# Task statement:
Please print every record exactly as it stands, leaving out the pictures.

** Opening Task inputs block **

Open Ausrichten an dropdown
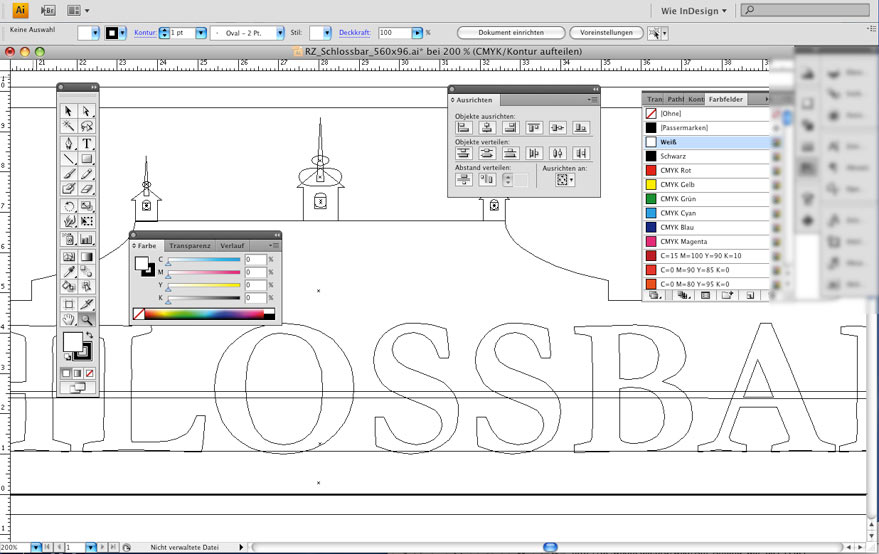This screenshot has height=554, width=879. coord(566,180)
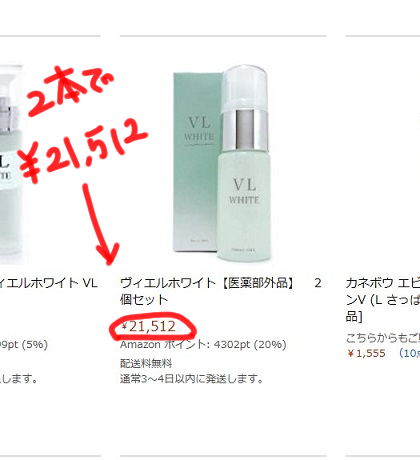Click the red hand-drawn arrow pointing down
The image size is (420, 460).
100,224

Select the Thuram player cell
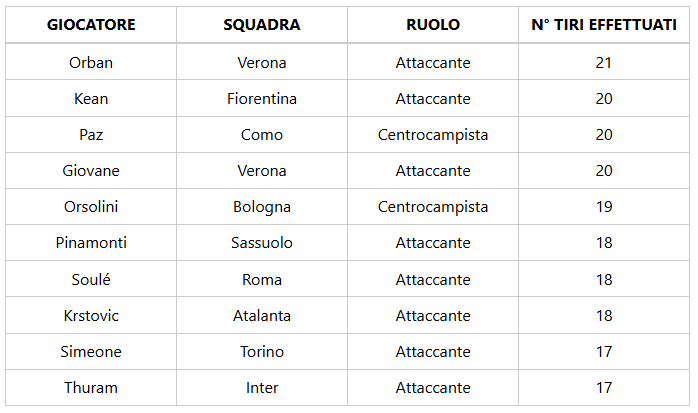[91, 388]
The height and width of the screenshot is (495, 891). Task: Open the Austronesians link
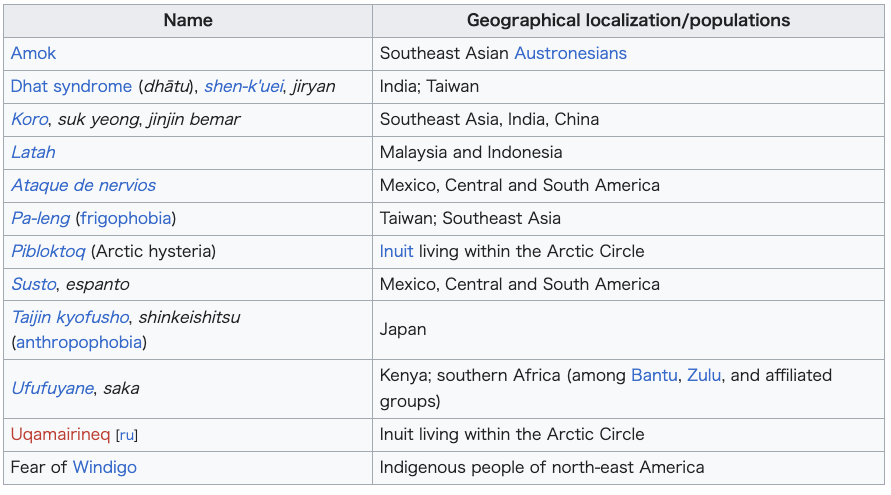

** Closing Task inputs block **

# Answer to this task:
Open Ausrichten an dropdown
This screenshot has height=554, width=879. coord(566,180)
Click the red hand-drawn arrow pointing down
The image size is (420, 460).
100,224

Select the Thuram player cell
[91, 388]
The height and width of the screenshot is (495, 891). Task: Open the Austronesians link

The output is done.